William Christie : En effet, ce type d’opéra est assez inconnu en France actuellement. Mais ça n’a peut-être pas toujours été le cas. De plus en plus, nous nous rendons compte que bien avant The Beggar’s Opera, il existait quelque chose de similaire en France. A la fin du XVIIe siècle à Paris, il y avait une tradition de musique pour les foires. On mélangeait la musique de Lully par exemple avec des airs populaires dans un contexte de parodie, de satire. C’était très répandu et extrêmement apprécié du public de ces foires. John Gay avait de nombreux contacts avec les musiciens et les comédiens français qui se produisaient à Londres. Il est évident qu’il a été inspiré par cette forme de spectacle pour créer The Beggar’s Opera.
On dit communément que The Beggar’s Opera est la toute première comédie musicale de l’histoire. Peut-on dire que le fameux humour britannique, que l’on retrouve chez les Monty Python par exemple, a pu naître à cette époque ?
Ce mélange de sérieux et de ridicule, on le retrouve surtout chez Shakespeare. C’est une façon de s’exprimer qui est différente de ce qu’on trouvait en France. C’est lié à la langue, aussi. Avec un peuple anglais qui est un tout petit peu guindé, de mentalité protestante mais qui adorait aussi mélanger le sérieux avec le comique. Ce n’est donc pas né avec cet opéra, même si The Beggar’s Opera synthétise parfaitement la mode de cette époque.
John Gay est l’auteur de cet opéra mais lorsqu’il s’agit de savoir qui a écrit la musique, ce n’est plus très clair. Johann Christoph Pepusch est indiqué comme étant l’arrangeur de la musique. Quel a été son rôle précisément ?
Tous les honneurs vont en effet à John Gay. On ne sait pas très bien pourquoi il a fait appel à Johann Christoph Pepusch. Je crois que si on l’a sollicité c’était pour qu’il fournisse une ouverture à l’opéra, à la française. Mais pour ce qui est de la musique qui était jouée dans l’opéra, nous n’en avons pas la moindre idée. A notre disposition, nous avons une première édition de The Beggar’s Opera où ne figurent que les mélodies. Des airs très connus comme Greensleeves, Mary had a little lamb, Blacksheep. Ce sont les seules indications musicales qui y figurent. Mes collaborateurs ont travaillé à partir de la troisième édition qui est également d’une simplicité déconcertante. Il n’y a que la partition pour la voix et celle pour la basse continue.

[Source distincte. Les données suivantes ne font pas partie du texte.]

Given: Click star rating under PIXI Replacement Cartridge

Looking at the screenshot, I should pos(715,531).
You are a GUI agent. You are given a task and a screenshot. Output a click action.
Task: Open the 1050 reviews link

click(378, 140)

Quand j’ai découvert la partition dans les années 1960 et que j’étais étudiant à Harvard, The Beggar’s Opera avait été arrangé pour grand orchestre et pour des voix qui chantaient Wagner ou Mozart. Il serait impensable de refaire pareil à notre époque. C’est pourquoi nous avons décidé de monter l’opéra avec une troupe de comédiens avec des voix assez belles pour défendre cette musique si simple. Le public verra une pièce de théâtre dont les dialogues chantés ont été quelque peu modernisés tout en restant résolument britanniques.

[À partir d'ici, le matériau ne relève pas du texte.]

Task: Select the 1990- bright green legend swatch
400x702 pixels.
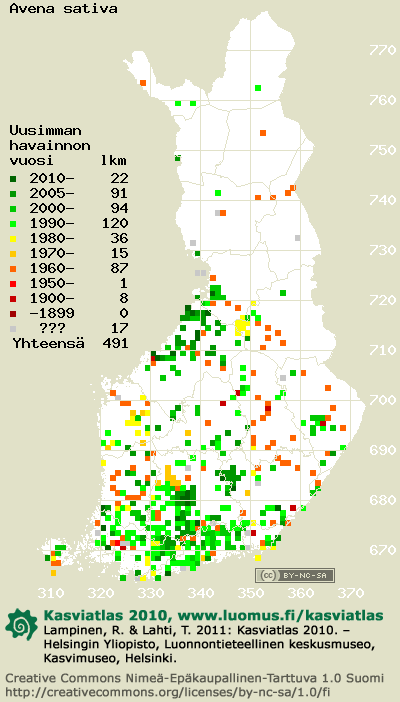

C’est pour cette même raison que vous avez choisi un ensemble de musiciens très resserré ? Deux violons, un alto, un violoncelle, une contrebasse, un traverso, un hautbois, un clavecin, des percussions et un luth.
Oui, parce que le point de départ était de constituer une troupe dont les mots-clés sont la spontanéité, l’improvisation, la légèreté et la simplicité. Si quelqu’un demandait à regarder la partition, je serai dans l’impossibilité de lui présenter quoique ce soit. Nous sommes exactement dans la même disposition qu’un orchestre de Duke Ellington en 1929. Chaque soir sera différent. Il y a une trame, on décide qui va jouer où, et avec qui, mais rien n’est écrit. Il n’y a que des indications du type « quelque chose de fort et bruyant » ou « pas de continuo, seulement une harmonisation simple au luth ». En ce sens, nous nous rapprochons de la façon dont était donné l’opéra au moment de sa création en 1728.